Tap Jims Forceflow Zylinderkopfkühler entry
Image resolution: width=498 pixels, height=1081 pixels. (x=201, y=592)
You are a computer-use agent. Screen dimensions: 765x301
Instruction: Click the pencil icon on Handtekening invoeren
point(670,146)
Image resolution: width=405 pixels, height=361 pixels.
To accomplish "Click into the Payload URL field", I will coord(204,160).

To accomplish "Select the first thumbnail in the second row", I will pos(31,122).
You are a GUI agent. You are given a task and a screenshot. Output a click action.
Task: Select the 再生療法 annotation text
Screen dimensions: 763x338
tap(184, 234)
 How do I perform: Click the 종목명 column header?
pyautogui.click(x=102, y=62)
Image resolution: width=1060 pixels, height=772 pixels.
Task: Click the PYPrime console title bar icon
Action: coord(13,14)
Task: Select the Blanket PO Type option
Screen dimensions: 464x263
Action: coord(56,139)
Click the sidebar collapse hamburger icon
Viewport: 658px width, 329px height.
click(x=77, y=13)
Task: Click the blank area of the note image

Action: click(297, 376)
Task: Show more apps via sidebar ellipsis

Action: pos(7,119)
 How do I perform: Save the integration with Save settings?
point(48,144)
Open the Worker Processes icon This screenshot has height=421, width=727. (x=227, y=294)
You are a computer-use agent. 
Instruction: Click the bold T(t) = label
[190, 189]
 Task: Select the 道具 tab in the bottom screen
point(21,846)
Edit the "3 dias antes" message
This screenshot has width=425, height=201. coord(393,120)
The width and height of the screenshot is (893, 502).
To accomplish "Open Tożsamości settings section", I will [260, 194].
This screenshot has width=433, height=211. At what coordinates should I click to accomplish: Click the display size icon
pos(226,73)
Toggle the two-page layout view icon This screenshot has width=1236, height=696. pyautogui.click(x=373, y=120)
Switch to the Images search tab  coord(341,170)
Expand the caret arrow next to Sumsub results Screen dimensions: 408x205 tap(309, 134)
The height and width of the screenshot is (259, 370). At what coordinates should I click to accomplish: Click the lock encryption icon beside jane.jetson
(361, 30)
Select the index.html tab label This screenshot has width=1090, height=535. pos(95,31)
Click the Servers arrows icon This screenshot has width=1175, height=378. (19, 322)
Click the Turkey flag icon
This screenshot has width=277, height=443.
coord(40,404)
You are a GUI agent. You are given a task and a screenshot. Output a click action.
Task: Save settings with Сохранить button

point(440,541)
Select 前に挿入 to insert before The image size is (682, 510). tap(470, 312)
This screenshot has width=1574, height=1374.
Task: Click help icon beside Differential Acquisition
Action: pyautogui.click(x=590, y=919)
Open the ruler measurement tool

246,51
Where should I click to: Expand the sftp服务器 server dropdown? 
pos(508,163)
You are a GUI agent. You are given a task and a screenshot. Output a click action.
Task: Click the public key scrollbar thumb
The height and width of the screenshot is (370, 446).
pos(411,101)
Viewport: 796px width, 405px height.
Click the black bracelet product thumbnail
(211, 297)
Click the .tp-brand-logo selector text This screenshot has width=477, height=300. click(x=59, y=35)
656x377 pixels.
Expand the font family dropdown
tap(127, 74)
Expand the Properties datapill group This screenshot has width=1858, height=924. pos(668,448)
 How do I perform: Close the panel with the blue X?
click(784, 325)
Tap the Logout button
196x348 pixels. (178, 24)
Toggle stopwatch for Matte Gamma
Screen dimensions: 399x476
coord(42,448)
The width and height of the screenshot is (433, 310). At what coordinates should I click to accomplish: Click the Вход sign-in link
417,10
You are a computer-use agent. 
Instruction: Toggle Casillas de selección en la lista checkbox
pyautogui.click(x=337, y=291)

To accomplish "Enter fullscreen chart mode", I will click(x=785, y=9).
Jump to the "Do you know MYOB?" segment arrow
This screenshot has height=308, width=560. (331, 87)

Work request: Copy out each line carrying the string "will" from the data.

Finished exercise:
To accomplish "Click into the Payload URL field", I will coord(204,160).
To accomplish "Select the first thumbnail in the second row", I will pos(31,122).
To accomplish "Open Tożsamości settings section", I will [260, 194].
To accomplish "Enter fullscreen chart mode", I will click(x=785, y=9).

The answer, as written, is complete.